▸ Records for this exercise:
****
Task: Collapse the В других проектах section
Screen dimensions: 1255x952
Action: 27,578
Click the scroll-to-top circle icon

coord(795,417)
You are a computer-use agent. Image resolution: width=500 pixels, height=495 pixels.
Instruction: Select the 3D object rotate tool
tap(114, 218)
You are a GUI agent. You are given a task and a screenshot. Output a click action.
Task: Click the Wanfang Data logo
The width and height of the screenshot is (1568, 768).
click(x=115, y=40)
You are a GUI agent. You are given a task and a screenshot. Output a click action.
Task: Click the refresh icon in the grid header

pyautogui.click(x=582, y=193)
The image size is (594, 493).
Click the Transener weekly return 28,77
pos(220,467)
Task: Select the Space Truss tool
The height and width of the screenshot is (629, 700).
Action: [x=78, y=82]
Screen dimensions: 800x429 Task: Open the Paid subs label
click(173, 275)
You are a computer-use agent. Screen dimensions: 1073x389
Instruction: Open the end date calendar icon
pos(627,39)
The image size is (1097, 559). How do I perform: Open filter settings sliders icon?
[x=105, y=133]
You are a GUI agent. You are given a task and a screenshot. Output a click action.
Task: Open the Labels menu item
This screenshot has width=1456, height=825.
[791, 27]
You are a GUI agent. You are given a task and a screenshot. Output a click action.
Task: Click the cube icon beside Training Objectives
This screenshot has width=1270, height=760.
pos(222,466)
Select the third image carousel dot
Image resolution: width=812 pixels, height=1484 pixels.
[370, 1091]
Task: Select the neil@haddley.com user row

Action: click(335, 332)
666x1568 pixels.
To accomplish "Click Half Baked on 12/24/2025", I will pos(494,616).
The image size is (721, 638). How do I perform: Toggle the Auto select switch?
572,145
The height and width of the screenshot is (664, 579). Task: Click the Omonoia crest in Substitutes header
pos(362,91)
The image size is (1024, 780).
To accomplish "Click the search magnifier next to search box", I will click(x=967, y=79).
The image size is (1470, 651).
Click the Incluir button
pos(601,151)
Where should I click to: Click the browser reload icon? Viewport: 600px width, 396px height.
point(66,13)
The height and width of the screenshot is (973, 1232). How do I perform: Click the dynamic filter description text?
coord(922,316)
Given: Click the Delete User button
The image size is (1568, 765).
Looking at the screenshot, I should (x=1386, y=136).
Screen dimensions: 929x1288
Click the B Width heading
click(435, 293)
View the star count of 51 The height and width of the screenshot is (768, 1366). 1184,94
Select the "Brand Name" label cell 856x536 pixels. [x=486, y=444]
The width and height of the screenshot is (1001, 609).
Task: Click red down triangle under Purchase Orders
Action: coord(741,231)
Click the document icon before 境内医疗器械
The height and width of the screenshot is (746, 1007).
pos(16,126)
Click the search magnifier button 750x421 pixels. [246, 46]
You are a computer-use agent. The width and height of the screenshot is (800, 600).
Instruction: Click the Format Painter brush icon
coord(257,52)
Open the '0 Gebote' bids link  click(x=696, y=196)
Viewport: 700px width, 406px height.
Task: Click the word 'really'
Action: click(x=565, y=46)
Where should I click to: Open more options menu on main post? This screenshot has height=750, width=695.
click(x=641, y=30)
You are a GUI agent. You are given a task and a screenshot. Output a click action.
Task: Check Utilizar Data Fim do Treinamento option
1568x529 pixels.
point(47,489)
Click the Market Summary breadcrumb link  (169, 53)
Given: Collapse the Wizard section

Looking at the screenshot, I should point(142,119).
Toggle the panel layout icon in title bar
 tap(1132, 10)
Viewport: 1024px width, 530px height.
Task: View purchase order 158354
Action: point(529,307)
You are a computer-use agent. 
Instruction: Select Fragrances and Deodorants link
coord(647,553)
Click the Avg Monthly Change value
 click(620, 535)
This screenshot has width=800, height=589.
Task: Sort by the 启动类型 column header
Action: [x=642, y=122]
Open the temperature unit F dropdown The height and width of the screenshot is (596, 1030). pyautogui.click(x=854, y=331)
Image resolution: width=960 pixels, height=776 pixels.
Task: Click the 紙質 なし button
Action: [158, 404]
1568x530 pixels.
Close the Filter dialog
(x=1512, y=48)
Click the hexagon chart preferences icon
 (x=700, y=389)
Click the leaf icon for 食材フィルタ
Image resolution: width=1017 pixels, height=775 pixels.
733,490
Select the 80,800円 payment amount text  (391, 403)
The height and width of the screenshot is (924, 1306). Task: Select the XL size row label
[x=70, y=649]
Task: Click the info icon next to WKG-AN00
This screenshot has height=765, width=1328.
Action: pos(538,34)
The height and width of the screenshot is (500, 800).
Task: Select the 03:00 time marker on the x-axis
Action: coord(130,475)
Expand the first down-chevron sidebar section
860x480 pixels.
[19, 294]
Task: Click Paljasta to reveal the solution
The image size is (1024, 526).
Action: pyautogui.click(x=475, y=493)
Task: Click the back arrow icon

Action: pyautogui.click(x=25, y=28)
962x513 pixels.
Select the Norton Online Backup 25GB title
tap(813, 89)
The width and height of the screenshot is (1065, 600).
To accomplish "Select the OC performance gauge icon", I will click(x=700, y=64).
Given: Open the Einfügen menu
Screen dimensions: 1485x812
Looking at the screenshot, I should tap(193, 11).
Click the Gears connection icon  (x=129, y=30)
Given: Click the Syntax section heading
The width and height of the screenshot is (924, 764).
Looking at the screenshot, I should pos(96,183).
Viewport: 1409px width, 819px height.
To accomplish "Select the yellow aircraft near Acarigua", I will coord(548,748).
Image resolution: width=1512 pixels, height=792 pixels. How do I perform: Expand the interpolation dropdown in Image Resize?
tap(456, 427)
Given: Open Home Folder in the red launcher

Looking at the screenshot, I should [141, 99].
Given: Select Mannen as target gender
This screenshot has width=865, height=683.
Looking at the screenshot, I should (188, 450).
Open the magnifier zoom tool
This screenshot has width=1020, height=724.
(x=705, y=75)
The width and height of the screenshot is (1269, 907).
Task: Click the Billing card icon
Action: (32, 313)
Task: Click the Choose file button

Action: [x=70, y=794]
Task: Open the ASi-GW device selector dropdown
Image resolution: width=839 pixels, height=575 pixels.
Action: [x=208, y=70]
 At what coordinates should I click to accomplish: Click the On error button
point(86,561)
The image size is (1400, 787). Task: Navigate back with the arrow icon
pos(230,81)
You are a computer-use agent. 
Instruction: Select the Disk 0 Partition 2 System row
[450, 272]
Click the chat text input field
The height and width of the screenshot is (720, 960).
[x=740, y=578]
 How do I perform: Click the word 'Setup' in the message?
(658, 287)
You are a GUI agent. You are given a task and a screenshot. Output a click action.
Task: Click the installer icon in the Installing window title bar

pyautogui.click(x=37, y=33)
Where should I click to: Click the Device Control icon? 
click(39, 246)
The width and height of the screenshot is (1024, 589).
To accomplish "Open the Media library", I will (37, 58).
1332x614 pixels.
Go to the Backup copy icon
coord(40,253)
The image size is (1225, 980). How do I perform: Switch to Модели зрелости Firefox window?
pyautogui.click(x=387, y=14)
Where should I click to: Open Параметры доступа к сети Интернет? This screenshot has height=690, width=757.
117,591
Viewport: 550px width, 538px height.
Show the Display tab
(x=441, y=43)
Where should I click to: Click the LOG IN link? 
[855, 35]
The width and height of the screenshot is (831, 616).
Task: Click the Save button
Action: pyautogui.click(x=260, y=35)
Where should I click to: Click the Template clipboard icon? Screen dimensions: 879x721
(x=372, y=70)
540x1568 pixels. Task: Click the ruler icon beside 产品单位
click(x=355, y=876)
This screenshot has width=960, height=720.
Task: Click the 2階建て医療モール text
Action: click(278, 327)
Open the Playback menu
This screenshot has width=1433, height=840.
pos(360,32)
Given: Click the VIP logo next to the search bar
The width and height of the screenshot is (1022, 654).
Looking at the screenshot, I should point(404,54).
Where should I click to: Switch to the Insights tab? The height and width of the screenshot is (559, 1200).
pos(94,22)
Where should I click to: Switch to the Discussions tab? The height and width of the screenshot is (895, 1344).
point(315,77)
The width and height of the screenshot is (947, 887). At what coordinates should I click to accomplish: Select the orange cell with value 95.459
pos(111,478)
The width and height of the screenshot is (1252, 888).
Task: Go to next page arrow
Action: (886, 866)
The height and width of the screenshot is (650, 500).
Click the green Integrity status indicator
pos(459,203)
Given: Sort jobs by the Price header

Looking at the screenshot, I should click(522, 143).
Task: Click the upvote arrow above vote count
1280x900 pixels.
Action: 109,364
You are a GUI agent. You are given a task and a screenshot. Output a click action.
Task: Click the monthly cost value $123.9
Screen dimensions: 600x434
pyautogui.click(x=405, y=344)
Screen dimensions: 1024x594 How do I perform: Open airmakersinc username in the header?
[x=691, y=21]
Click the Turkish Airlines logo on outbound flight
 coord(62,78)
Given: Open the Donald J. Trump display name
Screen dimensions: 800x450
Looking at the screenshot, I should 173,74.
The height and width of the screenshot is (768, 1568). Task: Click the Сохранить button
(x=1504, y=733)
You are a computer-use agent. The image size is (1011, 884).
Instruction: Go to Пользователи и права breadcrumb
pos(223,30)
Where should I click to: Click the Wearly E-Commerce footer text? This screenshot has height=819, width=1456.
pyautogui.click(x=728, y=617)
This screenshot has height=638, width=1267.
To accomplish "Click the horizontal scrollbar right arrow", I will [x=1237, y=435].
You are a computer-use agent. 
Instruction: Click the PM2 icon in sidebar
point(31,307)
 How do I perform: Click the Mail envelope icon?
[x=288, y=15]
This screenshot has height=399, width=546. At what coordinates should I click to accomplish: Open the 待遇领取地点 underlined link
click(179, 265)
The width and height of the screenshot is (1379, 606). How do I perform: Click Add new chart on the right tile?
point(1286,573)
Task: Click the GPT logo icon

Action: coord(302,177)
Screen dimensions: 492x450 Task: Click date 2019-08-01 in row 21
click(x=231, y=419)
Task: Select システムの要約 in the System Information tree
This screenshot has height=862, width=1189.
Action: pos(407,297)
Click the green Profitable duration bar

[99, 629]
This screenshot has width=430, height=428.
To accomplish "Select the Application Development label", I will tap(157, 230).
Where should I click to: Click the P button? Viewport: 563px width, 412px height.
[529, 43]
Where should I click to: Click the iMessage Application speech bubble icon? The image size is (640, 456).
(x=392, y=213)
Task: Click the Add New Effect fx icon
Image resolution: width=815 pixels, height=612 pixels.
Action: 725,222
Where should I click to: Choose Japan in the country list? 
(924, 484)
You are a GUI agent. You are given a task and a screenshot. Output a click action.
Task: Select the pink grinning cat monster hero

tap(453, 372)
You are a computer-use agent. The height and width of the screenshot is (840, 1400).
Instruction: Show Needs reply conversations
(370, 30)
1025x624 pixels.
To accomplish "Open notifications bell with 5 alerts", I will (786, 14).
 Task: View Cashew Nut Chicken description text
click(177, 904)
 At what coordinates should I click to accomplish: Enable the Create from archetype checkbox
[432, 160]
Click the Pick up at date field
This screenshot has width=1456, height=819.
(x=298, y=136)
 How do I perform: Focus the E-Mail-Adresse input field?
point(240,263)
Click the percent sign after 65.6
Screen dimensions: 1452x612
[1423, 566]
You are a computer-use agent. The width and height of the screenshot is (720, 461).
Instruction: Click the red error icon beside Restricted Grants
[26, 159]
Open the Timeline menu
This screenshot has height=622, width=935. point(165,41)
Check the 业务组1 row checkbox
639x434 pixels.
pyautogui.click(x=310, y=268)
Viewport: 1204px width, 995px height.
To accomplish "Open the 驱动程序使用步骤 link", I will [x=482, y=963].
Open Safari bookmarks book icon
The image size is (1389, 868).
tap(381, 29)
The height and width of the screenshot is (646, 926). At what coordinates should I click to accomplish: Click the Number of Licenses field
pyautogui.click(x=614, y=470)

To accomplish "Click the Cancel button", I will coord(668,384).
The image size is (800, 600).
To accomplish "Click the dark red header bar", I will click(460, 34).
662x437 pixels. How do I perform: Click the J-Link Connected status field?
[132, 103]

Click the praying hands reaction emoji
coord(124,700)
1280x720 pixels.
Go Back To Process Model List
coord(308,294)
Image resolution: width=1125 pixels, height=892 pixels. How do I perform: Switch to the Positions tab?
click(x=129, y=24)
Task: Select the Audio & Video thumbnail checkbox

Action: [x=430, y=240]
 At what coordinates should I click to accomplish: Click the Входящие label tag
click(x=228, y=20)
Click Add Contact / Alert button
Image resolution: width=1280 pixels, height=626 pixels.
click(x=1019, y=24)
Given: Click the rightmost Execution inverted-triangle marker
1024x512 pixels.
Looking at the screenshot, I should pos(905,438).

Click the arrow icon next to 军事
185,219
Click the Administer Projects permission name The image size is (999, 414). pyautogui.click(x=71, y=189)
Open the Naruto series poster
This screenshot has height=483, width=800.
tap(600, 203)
****
▸ Task to carry out: Could you return exactly the stretch of the data above that starts at the line with "Task: Click the refresh" and ends at the line with "You are a computer-use agent. Screen", both lines included?

▸ Result of this exercise:
Task: Click the refresh icon in the grid header

pyautogui.click(x=582, y=193)
The image size is (594, 493).
Click the Transener weekly return 28,77
pos(220,467)
Task: Select the Space Truss tool
The height and width of the screenshot is (629, 700).
Action: [x=78, y=82]
Screen dimensions: 800x429 Task: Open the Paid subs label
click(173, 275)
You are a computer-use agent. Screen dimensions: 1073x389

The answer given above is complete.